2. The Accountability Gap
When an agent makes a harmful or consequential decision, who is answerable: the model developer, the application team, the harness engineer, the deploying institution, or the end user? The committee should define a chain of provenance for agentic actions so that responsibility is not lost between model output and downstream execution.
3. Alignment with UN Values
Harnesses should incorporate human-in-the-loop or human-on-the-loop requirements for high-stakes domains affecting rights, safety, due process, public services, peace, and security. But the committee should also ask a harder question: where should mandatory human intervention be required, and where can structured oversight be sufficient without reducing the system to uselessness?
Committee & Topic Details
The UNU Ad Hoc Committee on the Digital Future is a specialized body convened to address frontier issues in technology governance. Unlike standing committees, this ad hoc body is empowered to move rapidly between technical standards and high-level policy recommendations.
Three Sub-Issues
Interoperability
Establishing common protocols so that safety signals and audit trails can be shared across different agentic platforms. How do we prevent fragmentation while respecting commercial competition and national sovereignty?
Accountability
Defining the legal and operational responsibility for actions taken by autonomous agents, especially in cross-border contexts. Who is liable when an AI agent operating in one jurisdiction causes harm in another?
Guidelines for Agentic Harnesses
Creating a “Gold Standard” for the runtime environments that constrain agentic AI, ensuring they are secure by design, interoperable, and aligned with human rights and UN values.
Committee Logistics
Rules of Procedure
Modified UNA-USA rules with an emphasis on technical consensus. See MUN 101 for procedural details.
Speakers List
Delegates will be added to the primary speakers list upon request.
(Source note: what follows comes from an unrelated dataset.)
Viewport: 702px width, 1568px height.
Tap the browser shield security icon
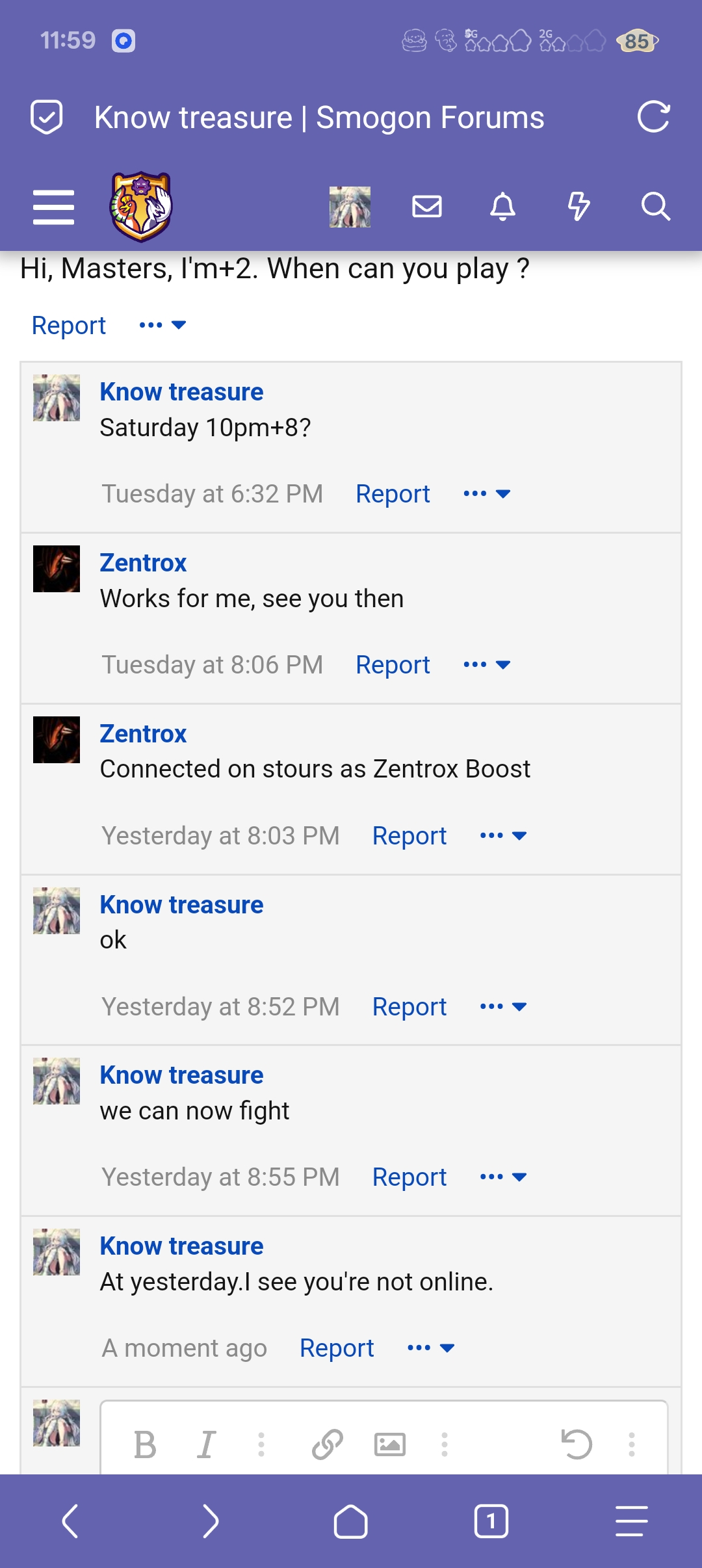(x=47, y=117)
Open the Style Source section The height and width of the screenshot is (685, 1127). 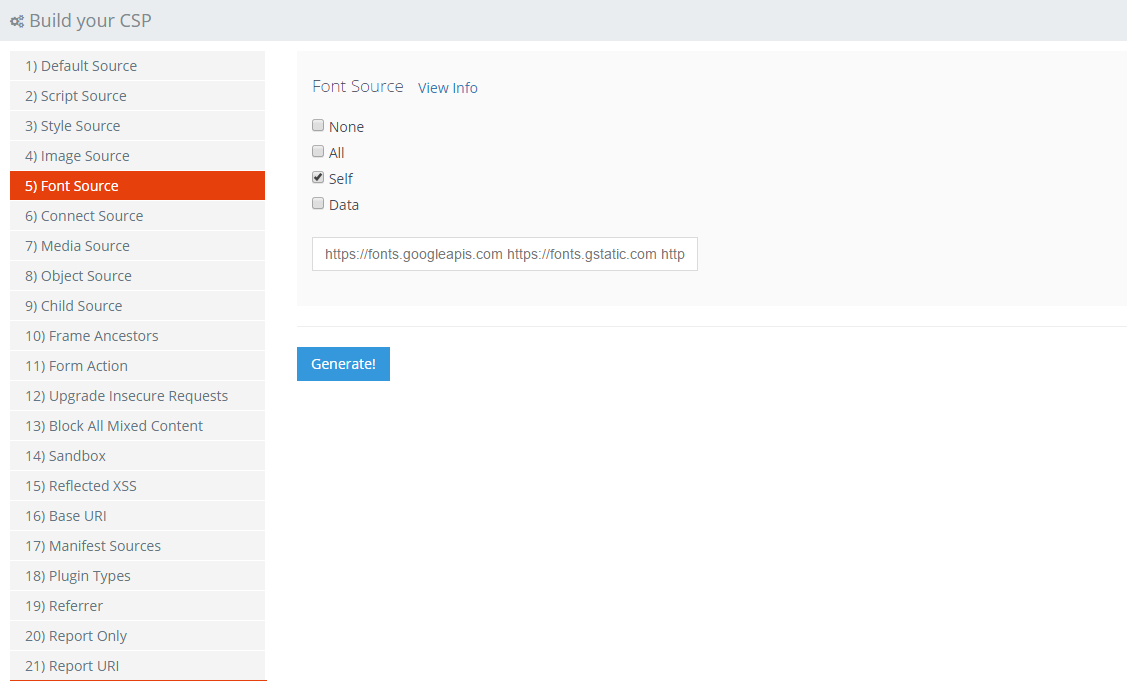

Speaking time is set at 90 seconds.
Working Papers
Papers must be sponsored by at least 3 delegates and signed by 5 to be introduced for debate.
Final Output
The committee aims to adopt a single, comprehensive UNU Policy Brief by consensus.
Guiding Questions for Delegates
As you prepare, consider these questions to deepen your analysis and shape your country’s position:
On Interoperability: Should there be a universal standard for how agent harnesses share safety signals, or should regional variation be allowed?
On Accountability: If an autonomous agent causes financial harm while operating across three jurisdictions, which country’s courts should have jurisdiction?
On Harness Design: Should governments certify or audit agent harnesses the way they audit financial institutions or medical devices?
On Human Oversight: Where is human-in-the-loop control essential, and where is automated oversight sufficient? How do you balance safety with usability?
On Development: How should governance frameworks differ between wealthy nations with advanced AI ecosystems and developing countries seeking to adopt these technologies?
On Innovation: How do you prevent governance from stifling beneficial innovation while still protecting against catastrophic risks from ungoverned agentic systems?
What Your Output Should Be
Your goal in this committee is not to pass a generic ceremonial resolution. You are working toward a UNU-style policy brief logic: a short, evidence-aware, policy-facing document that clearly defines the problem, identifies governance options, and proposes actionable recommendations for institutions.
Evidence-Based
Use traceable sources, standards, and concrete governance mechanisms rather than broad claims about innovation or ethics.
Actionable
Propose harness-oriented recommendations that an engineer, regulator, or standards body could actually implement.
Future-Proof
Address how governance should evolve as systems move from narrow assistants to more autonomous and networked agents.